Leeza Arkhangelskaya, owner of East West Fine Art Gallery is a graduate of Community School herself. Both women credit the high school’s great art program as being instrumental in their decisions to study and work in the sphere of art.
Owner Olga Arkhangelskaya with intern Ella Schulze, and owner Leeza Arkhangelskaya
Why Beauty Matters
by Ella Schulze
Philosopher and writer, Roger Scruton, asks questions about beauty and its significance. It is his and other philosophers’ job to understand our nature as spiritual beings. To his belief, our world has turned its back on beauty, creating a spiritual desert. Human language, manners, and modes of self-expression have become corrupt since the start of the twentieth century. Beauty is seen as unimportant, and swarms of disturbing art have created a cult of ugliness. The loss of beauty has resulted in a loss of meaning in life itself. Scruton believes that beauty should be valued just as much as truth and goodness. It acts as a remedy for chaos and brings affirmation in joy. A pivotal moment marking the loss of beauty in art was Marcel Duchamp’s signed urinal. It was a satirical piece with the intent to mock the current period of art. Other artists of the time took it as an approval that anything could be deemed art. Consequently, a herd of artists followed Duchamp’s lead and created “non-art.” This ranged from the action of turning a light on and off, to feces in a can, to a simple pile of bricks. These pieces show that art had been reduced to nothing but a simple gesture. There was no more need for creativity, for anybody could now be an artist. Artists were now inspired by their belief in the negativity of the world. From their understanding, this disturbing world calls for a need for disturbing art. In their eyes, finding beauty meant you were out of touch with reality.

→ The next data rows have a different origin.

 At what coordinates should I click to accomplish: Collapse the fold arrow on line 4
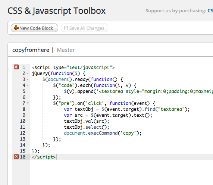(x=28, y=85)
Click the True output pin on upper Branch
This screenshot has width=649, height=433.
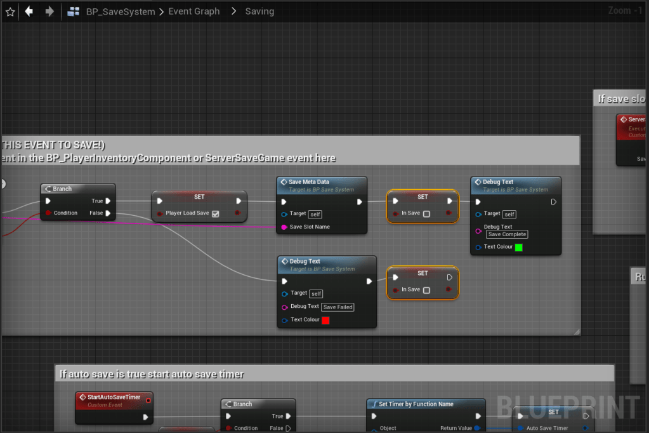click(x=108, y=201)
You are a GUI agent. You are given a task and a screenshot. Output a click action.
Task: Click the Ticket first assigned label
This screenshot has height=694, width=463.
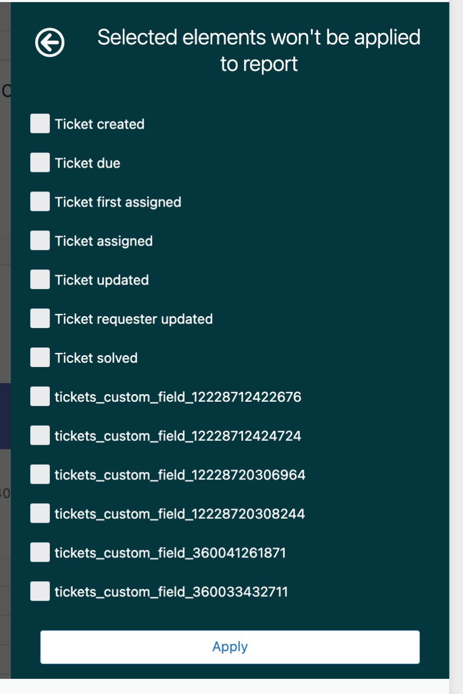coord(118,202)
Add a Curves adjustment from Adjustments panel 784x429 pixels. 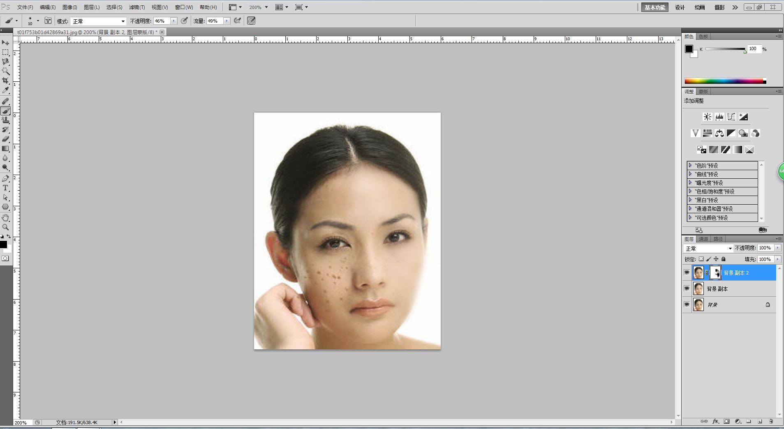click(731, 117)
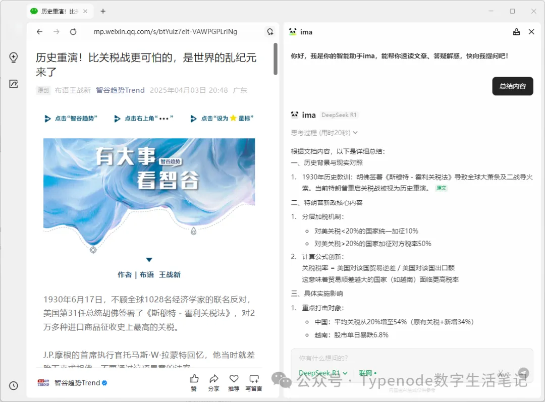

In my opinion, their art does not show reality but takes revenge on it. By prioritizing usefulness over beauty, they lost both. If they would choose to prioritize beauty, what they do would be useful. Modern architecture is a great example of this. Many buildings have no use because people shun them due to their dreadful appearance. Many of these artists’ primary goals are to create a brand for themselves. Careless work is turned in for the sole purpose of making a profit. Their creativity has completely declined. Rather than endorsing this decline, we need to return to the path that led us to appreciate beauty in the first place.
From my perspective, modern art often tunes out the pure joy and light that life offers by focusing solely on the negativity in the world. Many artists also seem to create pieces for the sole purpose of coordinating with home decor. There is no true life seen on the canvas anymore. It feels as though we have lost our ability to create meaningful pieces to show future generations, whereas Russia in the 20th century had distinct styles of art representing each decade. For example, the 1900s used symbolism to express their inner emotions and spiritual truths. The 30s utilized realism to depict the life of a Soviet, with communism glorified. Following World War II in the 40s, the many challenges that the Russians endured were expressed with paintings showing patriotism and sacrifice. Our current generation has no movement that resonates with our surrounding lives. There is a strong sense of urgency and a demand for change in modern art. Art should be an inspiration for the life around us. If our art could regain meaning, it could mend the mess that many current artists have created.